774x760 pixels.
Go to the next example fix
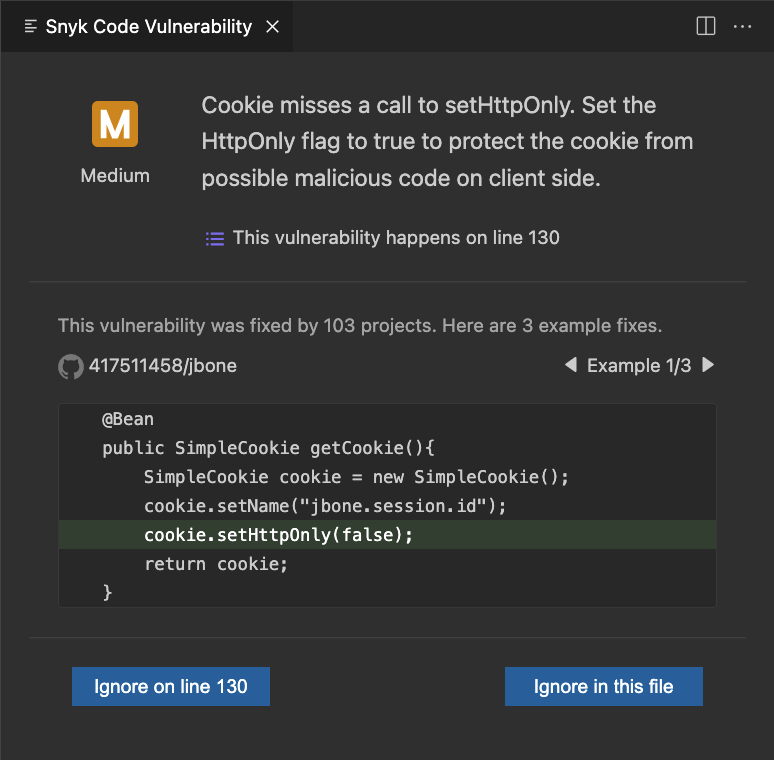coord(708,366)
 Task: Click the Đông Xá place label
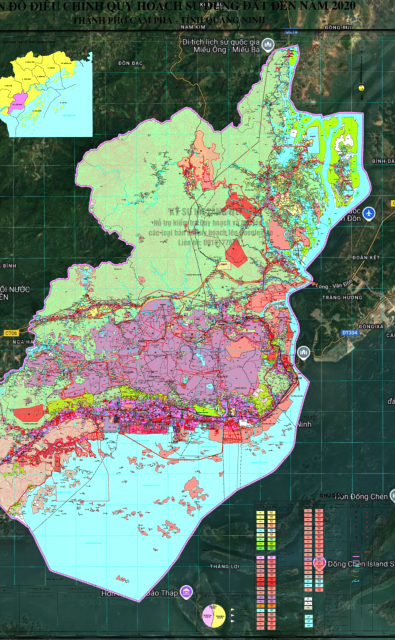pos(371,326)
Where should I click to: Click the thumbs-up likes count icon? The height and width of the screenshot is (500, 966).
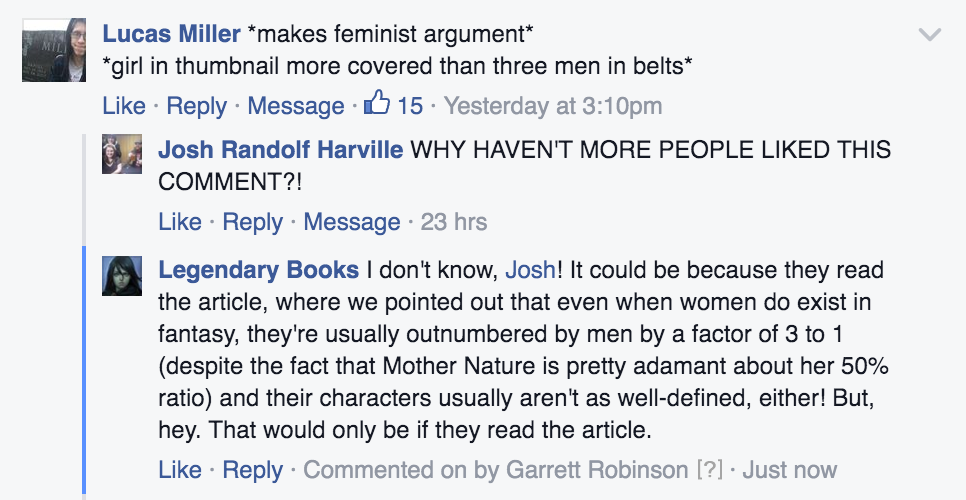pyautogui.click(x=379, y=104)
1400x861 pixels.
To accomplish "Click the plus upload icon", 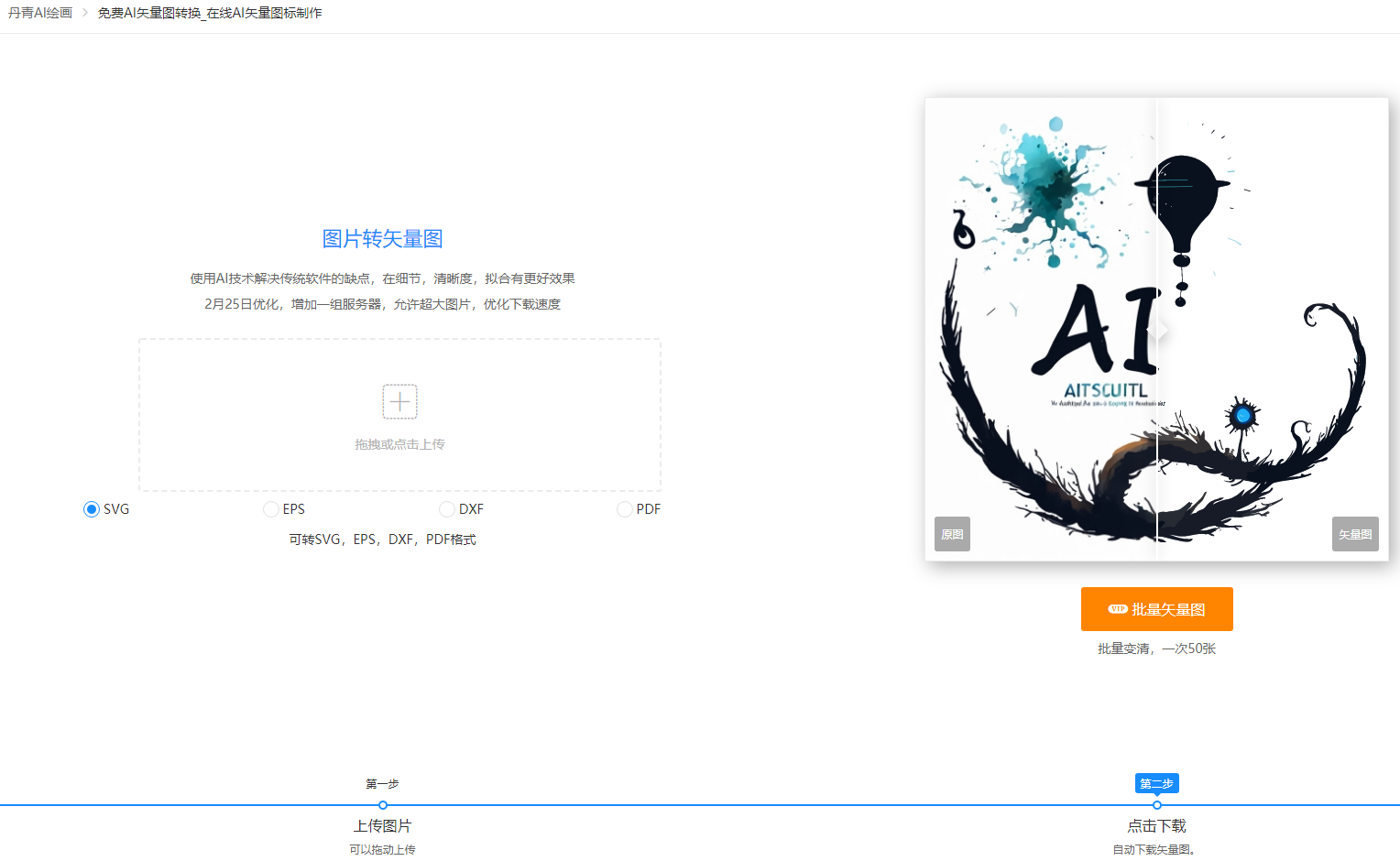I will coord(399,401).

--*--

### Written task
Please write out again every line from the first line of the items through the line containing "pyautogui.click(x=379, y=104)", with both included, and add 21 to each coordinate in the answers. Leave the pictures out.

### Written reply
774x760 pixels.
Go to the next example fix
coord(729,387)
 Task: Click the Đông Xá place label
pos(392,347)
Where should I click to: Click the thumbs-up likes count icon? The height and width of the screenshot is (500, 966).
pyautogui.click(x=400, y=125)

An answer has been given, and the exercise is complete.